丸井グループ<8252>(東1)が高値圏で堅調。一部の弁護士事務所によるテレビCM攻勢などを背景に過払い金返還請求がぶり返してきたことがアゲインストの風になっている。悪材料をこなして堅調なのはカード事業の拡大による、来2016年3月期以降の利益盛り返しが高い評価を集めていることによる。また、足元の請求金額も小口化してきており、債権受け入高も減少に転じてきている。

同社は2015年3月期にスタートした「中期経営計画」の数値目標として、2017年3月期の連結営業利益360億円以上(2014年3月期271億円)を目標に掲げている。

成長を牽引するのはカード事業である。カード事業の成長を後押ししているのは、顧客基盤の拡大とメインカード化戦略。9月末のカード会員数は568万人と、この1年間で51万人増加している。メインカード化戦略では、利用金額が大きいゴールドカード会員(プラチナカード含む)への移行が進捗。ゴールドカードの会員数は前期末で全体の15%にすぎないが、ゴールドカードの前期ショッピング取扱高は4093億円と全体の48%を占めている。
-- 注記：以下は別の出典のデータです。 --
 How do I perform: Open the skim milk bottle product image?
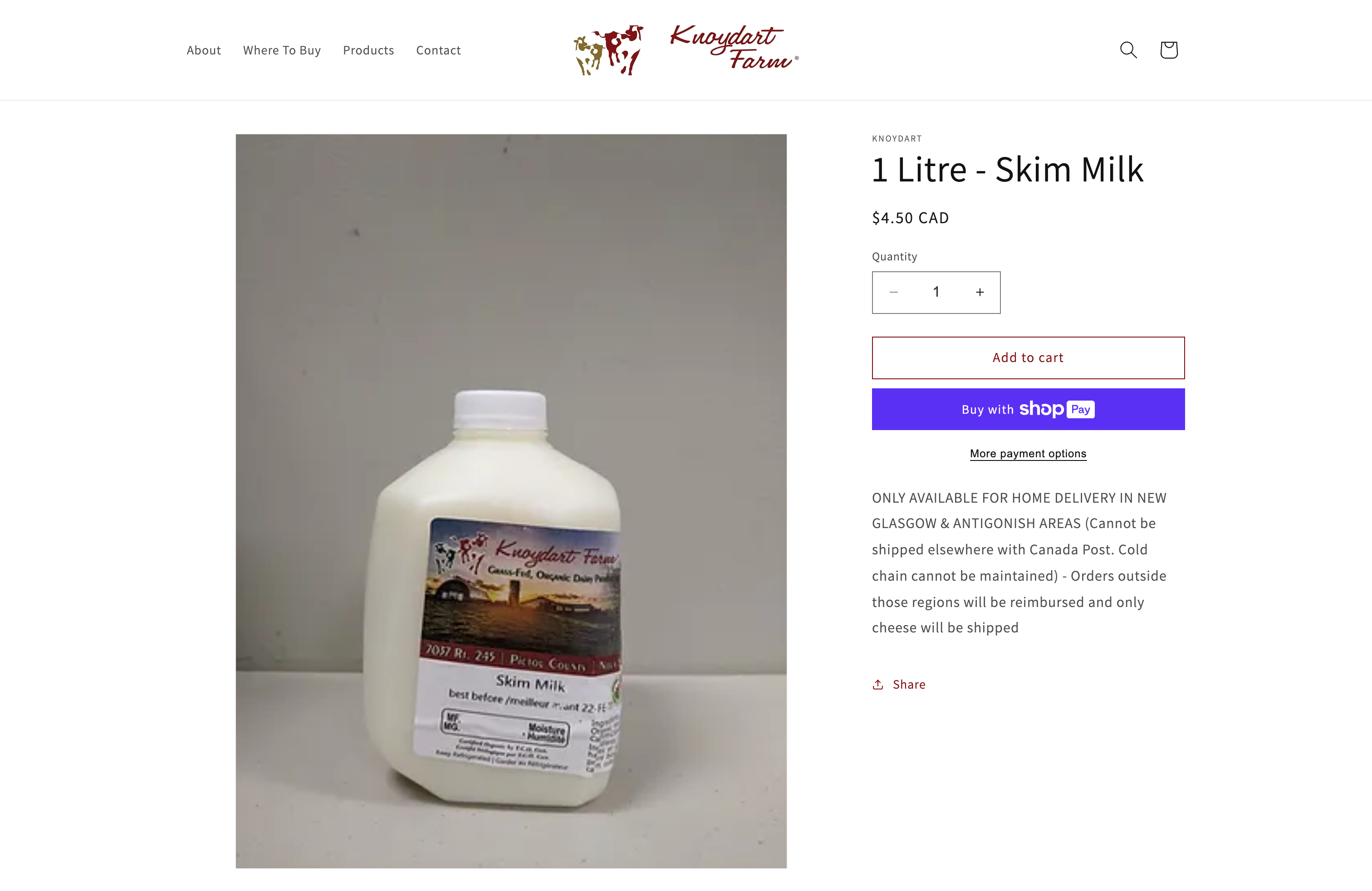tap(511, 501)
現在は同社カード会員の8割が関東地区に集中しているが、「中計」では全国展開の推進を掲げている。なかでも、2016年春の博多マルイ(仮称)出店を控え、九州地区での顧客開拓を先行。ハウステンボスや「させぼ五番街」との協業などにより、九州地区でのカード会員は着実に増加している。これにより、小売・店舗事業での新店立ち上げでも大きなシナジーが現れる見込みだ。

今2015年3月期は営業利益280億円(前期271億円)にとどまるが、来期以降の収益向上への評価機運が盛り上がっている。(木村隆:日本証券新聞取締役編集局長を経て株式評論家)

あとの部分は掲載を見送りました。